Llevo mucho tiempo habitando en la oscuridad absoluta de tu olvido. Llueve dentro de mí. Durante años. Lento. Persistente. De los surcos de mi piel cuarteada brota musgo. Ya se han borrado mis huellas en tu suelo y las palabras que te dije al oído yacen amontonadas, desordenadas, al borde de la marea. Entre la arena seca, piedras, trozos de red y alguna caracola.
En la llanura insondable de mi memoria empiezan a formarse agujeros. Las orugas del olvido devoran día y noche. Engullen feroces mis momentos de felicidad, el dolor y la vergüenza, rostros de seres queridos, nombres, amores furtivos, pesadillas, sueños y fantasías. La luz del amanecer empieza poco a poco a traspasarla, pero es con la luna llena cuando puedo volver a verte. Se asoma a una de mis ventanas sin cortinas y su reflejo sobre el espejo de la bajamar me permite adivinar tus formas.
Luces temblorosas, sombras susurradas, formas sutiles. Sin recordarte apenas, te siento. Sin entenderte, revivo sensaciones.
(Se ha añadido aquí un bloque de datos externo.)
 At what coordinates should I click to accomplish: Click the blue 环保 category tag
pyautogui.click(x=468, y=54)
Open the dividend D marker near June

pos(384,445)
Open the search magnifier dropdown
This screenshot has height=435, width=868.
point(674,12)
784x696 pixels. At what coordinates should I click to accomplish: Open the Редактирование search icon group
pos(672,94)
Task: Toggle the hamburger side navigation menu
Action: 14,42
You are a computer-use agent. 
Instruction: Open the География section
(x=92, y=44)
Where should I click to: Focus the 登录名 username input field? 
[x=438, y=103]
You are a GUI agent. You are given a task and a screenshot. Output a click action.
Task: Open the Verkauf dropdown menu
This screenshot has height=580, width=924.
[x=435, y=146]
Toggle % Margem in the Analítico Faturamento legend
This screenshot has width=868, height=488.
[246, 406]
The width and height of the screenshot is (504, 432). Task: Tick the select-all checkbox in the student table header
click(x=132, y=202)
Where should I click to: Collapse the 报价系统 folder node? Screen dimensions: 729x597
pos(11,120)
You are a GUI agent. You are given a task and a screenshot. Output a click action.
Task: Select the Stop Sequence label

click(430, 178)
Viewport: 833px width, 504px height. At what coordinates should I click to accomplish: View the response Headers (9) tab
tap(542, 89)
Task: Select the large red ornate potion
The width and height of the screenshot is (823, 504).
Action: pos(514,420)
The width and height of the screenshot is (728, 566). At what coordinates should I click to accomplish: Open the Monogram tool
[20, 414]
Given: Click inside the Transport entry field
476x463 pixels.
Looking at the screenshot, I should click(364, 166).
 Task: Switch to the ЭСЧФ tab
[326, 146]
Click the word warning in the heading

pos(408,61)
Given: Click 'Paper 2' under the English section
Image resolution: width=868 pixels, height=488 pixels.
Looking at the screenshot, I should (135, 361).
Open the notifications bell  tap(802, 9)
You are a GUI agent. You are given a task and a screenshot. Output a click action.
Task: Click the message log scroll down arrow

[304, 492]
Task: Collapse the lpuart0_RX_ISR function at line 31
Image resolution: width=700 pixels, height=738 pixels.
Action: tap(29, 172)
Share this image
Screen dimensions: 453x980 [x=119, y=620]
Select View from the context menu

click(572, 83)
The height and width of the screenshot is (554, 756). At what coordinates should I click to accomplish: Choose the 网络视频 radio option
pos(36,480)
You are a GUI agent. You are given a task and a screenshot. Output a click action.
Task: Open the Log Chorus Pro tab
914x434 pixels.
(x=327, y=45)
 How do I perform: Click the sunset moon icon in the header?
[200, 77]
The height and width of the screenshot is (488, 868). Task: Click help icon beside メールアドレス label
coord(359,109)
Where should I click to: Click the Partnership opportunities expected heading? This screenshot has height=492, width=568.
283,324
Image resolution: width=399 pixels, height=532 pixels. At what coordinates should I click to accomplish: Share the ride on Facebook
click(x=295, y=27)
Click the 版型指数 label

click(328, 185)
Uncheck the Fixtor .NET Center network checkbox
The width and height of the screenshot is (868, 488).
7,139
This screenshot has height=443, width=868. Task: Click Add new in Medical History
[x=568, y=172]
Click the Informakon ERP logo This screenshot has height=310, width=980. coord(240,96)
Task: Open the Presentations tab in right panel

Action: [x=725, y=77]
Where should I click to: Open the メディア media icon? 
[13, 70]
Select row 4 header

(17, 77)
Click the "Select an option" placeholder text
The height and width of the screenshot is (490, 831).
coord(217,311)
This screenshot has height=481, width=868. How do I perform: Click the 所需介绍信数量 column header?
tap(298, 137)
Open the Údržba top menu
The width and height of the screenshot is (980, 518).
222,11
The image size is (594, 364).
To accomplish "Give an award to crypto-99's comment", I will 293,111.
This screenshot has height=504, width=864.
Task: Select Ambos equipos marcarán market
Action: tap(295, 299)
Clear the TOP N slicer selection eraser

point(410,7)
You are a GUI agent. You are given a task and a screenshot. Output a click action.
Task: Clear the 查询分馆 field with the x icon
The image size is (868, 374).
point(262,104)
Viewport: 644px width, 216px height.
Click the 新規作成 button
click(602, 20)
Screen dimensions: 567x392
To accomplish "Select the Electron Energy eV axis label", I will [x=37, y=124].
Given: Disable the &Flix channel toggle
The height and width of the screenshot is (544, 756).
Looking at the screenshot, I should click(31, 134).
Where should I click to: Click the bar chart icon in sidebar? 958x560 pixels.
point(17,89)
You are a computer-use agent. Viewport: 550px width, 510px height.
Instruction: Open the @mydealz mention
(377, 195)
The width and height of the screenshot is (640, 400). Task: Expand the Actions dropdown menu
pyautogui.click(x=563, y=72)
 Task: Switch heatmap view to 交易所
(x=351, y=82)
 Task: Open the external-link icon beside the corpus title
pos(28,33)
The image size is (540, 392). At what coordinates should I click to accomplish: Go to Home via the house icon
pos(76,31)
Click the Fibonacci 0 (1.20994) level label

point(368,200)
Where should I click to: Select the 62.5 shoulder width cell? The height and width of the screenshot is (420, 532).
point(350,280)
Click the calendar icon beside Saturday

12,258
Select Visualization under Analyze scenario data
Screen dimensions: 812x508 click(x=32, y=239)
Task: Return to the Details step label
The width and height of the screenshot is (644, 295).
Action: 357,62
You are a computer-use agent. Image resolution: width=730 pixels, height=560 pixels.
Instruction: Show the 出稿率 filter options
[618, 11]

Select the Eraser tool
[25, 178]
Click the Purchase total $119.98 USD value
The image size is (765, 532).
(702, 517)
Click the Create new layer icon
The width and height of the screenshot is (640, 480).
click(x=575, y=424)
Liberado de las ataduras del recuerdo, vuelvo a enamorarme de ti. De tu luz, tu sonrisa y de tu cuerpo. De tus colores y tus sombras. De tu sol y de tus tempestades. Como la primera vez. Como un adolescente, limpio de cicatrices. Me vuelvo a enamorar de ti porque no sabía que no podía, y en ese desconocimiento febril, puedo.
Y de nuevo te camino sin cansarme. Y vuelvo a reír sin límite ni pudor. Y a soñar día y noche. Asimilé por fin que el amor no necesita comprensión ni memoria. Que todas las anclas llevan cadenas y las etiquetas, cuerdas. Que a la luz te acostumbras y es imposible volver a encender si no apagas antes.